基于组效关系的壮药岩黄连抑制HSC-T6细胞增殖活性成分辨识研究

目的建立岩黄连提取物的化学成分与其抑制大鼠肝星状细胞(HSC-T6)作用的组效关系模型,寻找与药效显著相关的活性成分。方法采用正交设计法提取得到9个岩黄连提取物,通过HPLC法对岩黄连提取物进行成分表征,以共有峰的相对峰面积来表征其相对质量分数;MTT法测定岩黄连提取物抑制HSC-T6细胞增殖活性,以抑制率为评价指标;利用SIMCA-P11.5软件的正交投影偏最小二乘法(OPLS)分析,研究共有峰与药效的相关性,根据S-载荷图与变异权重参数(VIP)值辨识显著活性成分;通过MTT法及流式细胞仪验证所筛选成分的活性。采用细胞乳酸脱氢酶(LDH)试剂盒观察所筛选成分对人正常肝细胞(HL-7702)LDH活性的影响。结果 HPLC法对9个岩黄连提取物进行表征分析结果确定了21个共有峰,其中19、18、13、20、14和16号共有峰(VIP1)与岩黄连抑制HSC-T6细胞增殖活性显著相关,并鉴定18、19和20号共有峰代表的化合物分别为脱氢卡维丁、巴马汀和小檗碱。MTT结果显示不同质量浓度脱氢卡维丁、巴马汀及小檗碱对HSC-T6细胞增殖具有明显抑制作用;流式细胞术检测结果也与MTT结果一致,脱氢卡维丁、巴马汀及小檗碱(0.10 mg/m L)处理HSC-T6细胞后的凋亡率分别为42.12%、42.22%、36.73%,明显高于对照组的1.69%(P0.01)。细胞毒性实验发现当脱氢卡维丁终质量浓度低于0.15 mg/m L,巴马汀与小檗碱终质量浓度低于0.10 mg/m L时,对HL-7702细胞不具有明显的细胞毒作用。结论通过组效关系研究首次发现岩黄连提取物中脱氢卡维丁、巴马汀与小檗碱在体外能显著抑制HSC-T6细胞增殖并诱导其凋亡,且在有效质量浓度下不具有明显的细胞毒作用,表明这3种化学成分极有可能是岩黄连抗肝纤维化作用的潜在活性成分且在应用中具备一定的安全性;同时也提示基于组效关系的研究思路可为天然植物药活性成分的辨识提供行之有效的方法。

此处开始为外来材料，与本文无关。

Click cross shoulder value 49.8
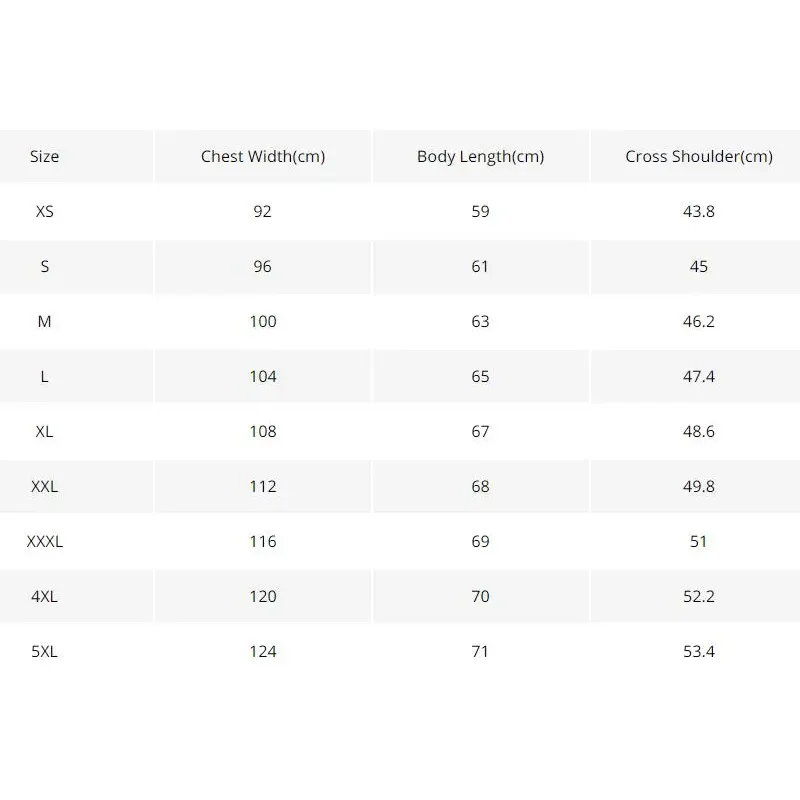Screen dimensions: 800x800 699,486
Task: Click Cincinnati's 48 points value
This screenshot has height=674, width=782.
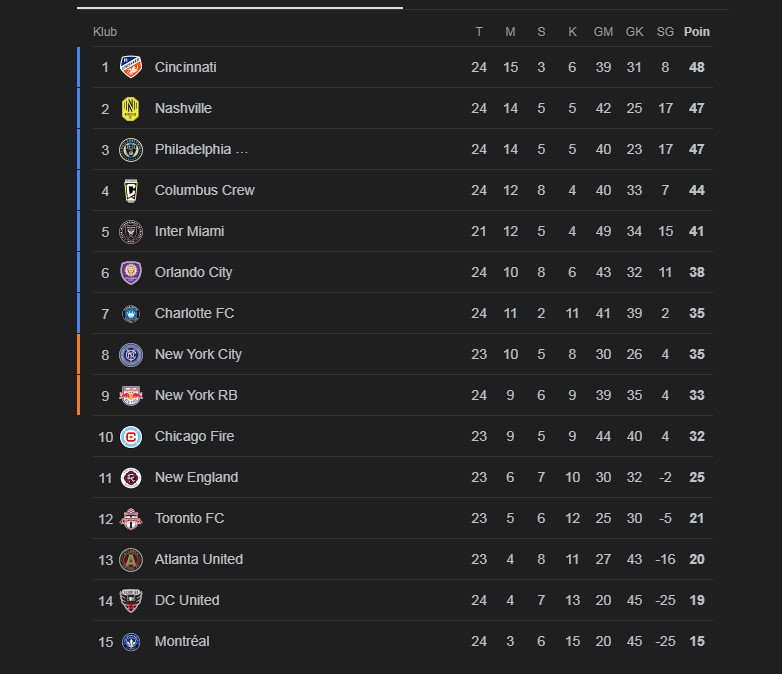Action: pyautogui.click(x=696, y=67)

Discrimination of proliferation inhibiting ingredients in Corydalis soxicola on rat hepatic stellate cell-T6 based on composition-activity relationship

Objective To establish the composition-activity relationship (CAR) model based on study of chemical composition and relating proliferation inhibitory rate of Corydalis soxicola and recognize the anti-hepatic fibrosis active compounds of C. soxicola. Methods Nine orthogonal C. soxicola extract were analyzed by HPLC, and 21 characteristic peaks were profiled. Anti-hepatic fibrosis activity was investigated by MTT assays on HSC-T6, and the potential active components were identified by scores plot and variable importance in projection (VIP) values by means of orthogonal partial least squares (OPLS) analysis, and the activities of identified components were verified by MTT and flow cytometry. LDH kit was used to detect the effect of dehydrocavidine, palmatine, and berberine on LDH activity. Results The results showed that six peaks including peaks 13, 14, 16, 18, 19, and 20 were significantly related to anti-hepatic fibrosis activity among nine orthogonal extract from C. soxicola. Peaks 18, 19, and 20 were characterized as dehydrocavidine, palmatine, and berberine, respectively. MTT assay showed that dehydrocavidine, palmatine, and berberine with various concentration significantly inhibited the proliferation of HSC-T6 cells. It was also found in flow cytometry that the apoptotic rates of dehydrocavidine, palmatine, and berberine (0.10 mg/mL) on HSC-T6 were 42.12%, 42.22%, and 36.73%, respectively, which were obviously higher than that of control (1.69%, P<0.01). No obvious cytotoxic effect was found when the final concentration of dehydrocavidine, palmatine, and berberine were less than 0.15, 0.10, and 0.10 mg/mL, respectively. Conclusion In this study, it was for the first time found that dehydrocavidine, palmatine, and berberine in C. soxicola extract can effectively inhibit the proliferation and induce apoptosis of HSC-T6 based on composition-activity relationship, and there was no obvious cytotoxic effect of the effective concentration, which showed that they may be the active components with potential anti-hepatic fibrosis effect and have a certain security in the application in C. soxicola. At the same time, it also suggests that the research ideas based on CAR can provide an effective method for the identification of active components in natural plants.